Metropolis Nasional Ekonomi Bisnis Politika Hukrim Astra Honda NTB Sportivo Newstainment Pendidikan Video Dunia Teknologi Kesehatan Gaya Hidup Kuliner Lapsus Lifestyle Opini Aneka

Iran Tak Gentar, Ultimatum Trump Ditolak Mentah-Mentah Lagi

Lalu Mohammad Zaenudin • Minggu, 5 April 2026 | 10:28 WIB
Ali Abdollahi Aliabadi (Wikipedia)
Ali Abdollahi Aliabadi (Wikipedia)

 


LombokPost
- Iran secara resmi menolak ultimatum 48 jam dari Presiden Amerika Serikat Donald Trump, yang mengancam akan “menurunkan neraka” jika Teheran tidak segera membuat kesepakatan.

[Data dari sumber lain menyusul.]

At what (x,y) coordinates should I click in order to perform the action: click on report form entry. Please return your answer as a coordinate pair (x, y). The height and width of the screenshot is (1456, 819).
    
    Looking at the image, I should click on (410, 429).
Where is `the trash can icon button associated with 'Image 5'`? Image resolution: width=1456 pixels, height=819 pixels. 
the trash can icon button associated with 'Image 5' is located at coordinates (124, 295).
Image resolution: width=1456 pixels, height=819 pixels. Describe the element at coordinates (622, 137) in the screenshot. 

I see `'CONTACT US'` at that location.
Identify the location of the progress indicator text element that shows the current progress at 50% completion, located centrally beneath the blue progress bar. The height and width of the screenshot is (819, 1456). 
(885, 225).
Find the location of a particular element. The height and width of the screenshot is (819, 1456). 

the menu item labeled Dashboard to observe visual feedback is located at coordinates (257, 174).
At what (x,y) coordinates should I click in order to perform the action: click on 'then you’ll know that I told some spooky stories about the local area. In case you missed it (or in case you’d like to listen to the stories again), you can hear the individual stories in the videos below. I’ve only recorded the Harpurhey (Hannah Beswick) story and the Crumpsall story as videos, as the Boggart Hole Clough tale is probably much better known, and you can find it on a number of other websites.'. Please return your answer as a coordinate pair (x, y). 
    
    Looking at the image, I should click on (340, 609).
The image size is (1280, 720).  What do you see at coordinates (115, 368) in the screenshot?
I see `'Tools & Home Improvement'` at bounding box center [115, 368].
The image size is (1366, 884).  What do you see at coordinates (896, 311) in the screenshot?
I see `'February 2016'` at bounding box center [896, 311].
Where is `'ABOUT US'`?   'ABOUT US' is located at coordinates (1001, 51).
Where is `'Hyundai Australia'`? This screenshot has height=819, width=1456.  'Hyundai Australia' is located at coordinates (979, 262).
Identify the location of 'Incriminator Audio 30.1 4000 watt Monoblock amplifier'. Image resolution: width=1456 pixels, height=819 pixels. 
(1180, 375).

Penolakan itu disampaikan langsung oleh komando militer pusat Iran.

Jenderal Ali Abdollahi Aliabadi menyebut ancaman Trump sebagai tindakan “putus asa, gugup, tidak seimbang, dan bodoh”.

 

“Ia tidak memahami konsekuensinya,” tegasnya, seperti dikutip Minggu (5/4).

 

Retorika Iran bahkan membalik ancaman tersebut.

 

“Gerbang neraka akan terbuka untukmu,” kata Aliabadi, menegaskan bahwa Teheran tidak akan tunduk pada tekanan Washington.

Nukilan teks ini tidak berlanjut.